- **問題**
(1) 事業範囲をめぐる質疑のうち、「田村(計)政府参考人 今回そ」で始まり「はあろうかと考えております。」までの部分をそのまま書き写してください。
(2) 事業範囲をめぐる質疑の続きを、示された最後の文の後から補って書いてください。

- **引用文**
......
森山(浩)委員 今のところの想定ということでありますけれども、これは、やっているうちに更に広がるということは考えられますか。

田村(計)政府参考人 今回そういった各号列記をして、一部、政令委任はございますけれども、明確に事業の範囲を限って法案としてはつくらせていただいております。

 今後、この事業が利用される中で、どういったニーズが生じるかというふうなことも踏まえながら適時適切に見直しをすることはあろうかと思いますけれども、その場合につきましても、きちんと審議会等の議論を経て検討してまいりたいと考えております。

森山(浩)委員 今の話だと、現在の事業については法案に書いてあります、ふやす場合には審議会を経て変えていくというような言い方をされましたけれども、法案を改正するということですよね。

田村(計)政府参考人 審議会と申しましたのは、この法案そのものが国土審議会の議論をいただいた中で原案をつくってという流れがあるものですから、そう申し上げました。

 それから、法律かどうかということにつきましては、各号列記で事業を書いてございますが、最後に政令に委任しているところもございますので、その政令に委任された範囲で追加することは法技術的にはあろうかと考えております。

森山(浩)委員 そう、そこの部分なんですよ。だから本当に、私権の制限という部分に触れる可能性が出てきますので、それについてはきちんとやはり国会にも報告をしていただきながら、政令でいや変えちゃいましたよというような形でさくさく進んでいくようなことがないようにしていただきたいと、これも要望をしておきます。
......
- **資料**
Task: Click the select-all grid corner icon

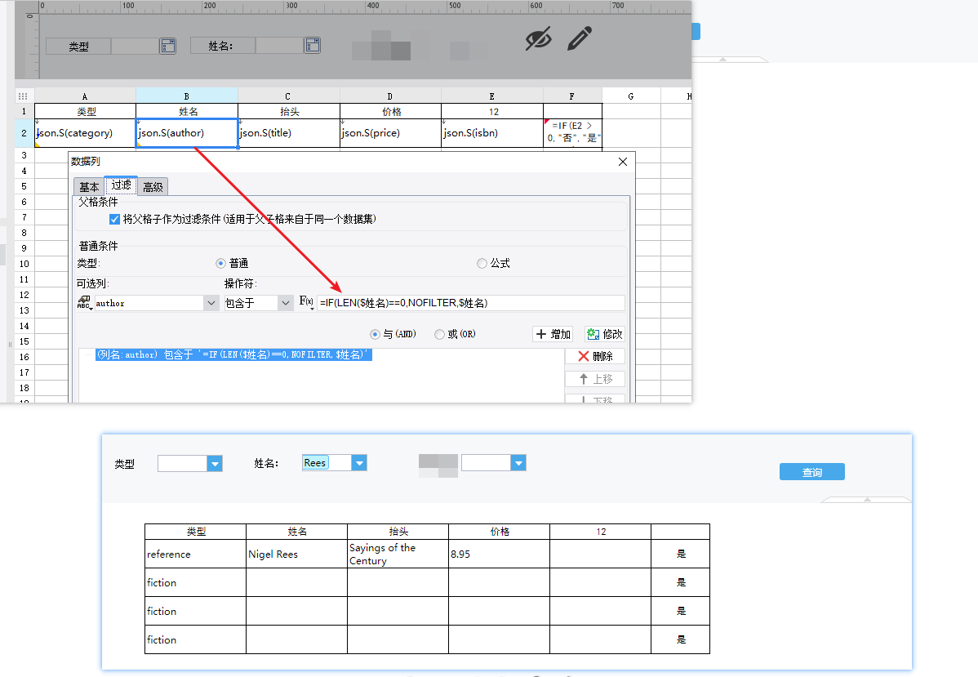Action: 24,96
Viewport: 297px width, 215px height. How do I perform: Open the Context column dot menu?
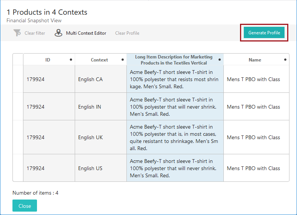[123, 60]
......
- **解答一覧**
(1)
田村(計)政府参考人 今回そういった各号列記をして、一部、政令委任はございますけれども、明確に事業の範囲を限って法案としてはつくらせていただいております。

 今後、この事業が利用される中で、どういったニーズが生じるかというふうなことも踏まえながら適時適切に見直しをすることはあろうかと思いますけれども、その場合につきましても、きちんと審議会等の議論を経て検討してまいりたいと考えております。

森山(浩)委員 今の話だと、現在の事業については法案に書いてあります、ふやす場合には審議会を経て変えていくというような言い方をされましたけれども、法案を改正するということですよね。

田村(計)政府参考人 審議会と申しましたのは、この法案そのものが国土審議会の議論をいただいた中で原案をつくってという流れがあるものですから、そう申し上げました。

 それから、法律かどうかということにつきましては、各号列記で事業を書いてございますが、最後に政令に委任しているところもございますので、その政令に委任された範囲で追加することは法技術的にはあろうかと考えております。

(2)
 さて、調べてもわからないというのが所有者不明土地でございます。二〇%のうちの〇・四%ということですけれども、しかしながら、先ほどの地域福利増進事業については、所有者があらわれたときには、十年あるいは年限までやって、その後返すこともあるというような規定になっております。

 収用の場合はお金で済むわけですけれども、福利増進事業については借りているだけですからということだと思いますけれども、これは、いろいろな公共的な団体あるいは役所の中の資料を調べた上で所有者不明となっているわけですけれども、この所有者があらわれるというのはどのような場合が想定をされますか。

田村(計)政府参考人 お答えいたします。

 地域福利増進事業と言われましたので、地域福利増進事業の手続に沿って御説明いたします。

 本法案では、地域福利増進事業につきまして、事業を実施しようとする者が公簿に基づく調査、親族等への照会等により土地所有者等の探索を行うこととした上で、さらに、六カ月間の公告縦覧手続において不明の所有者が名乗り出る機会を確保しております。

 このため、こうした手続を経た上でなお、事業開始後になって不明所有者があらわれる可能性は非常に低いものと考えておりますが、今回、不明所有者の財産権を保護する観点から、あらわれ出て明渡しを求めた場合については、原状回復した上で返還するという措置も設けているところでございます。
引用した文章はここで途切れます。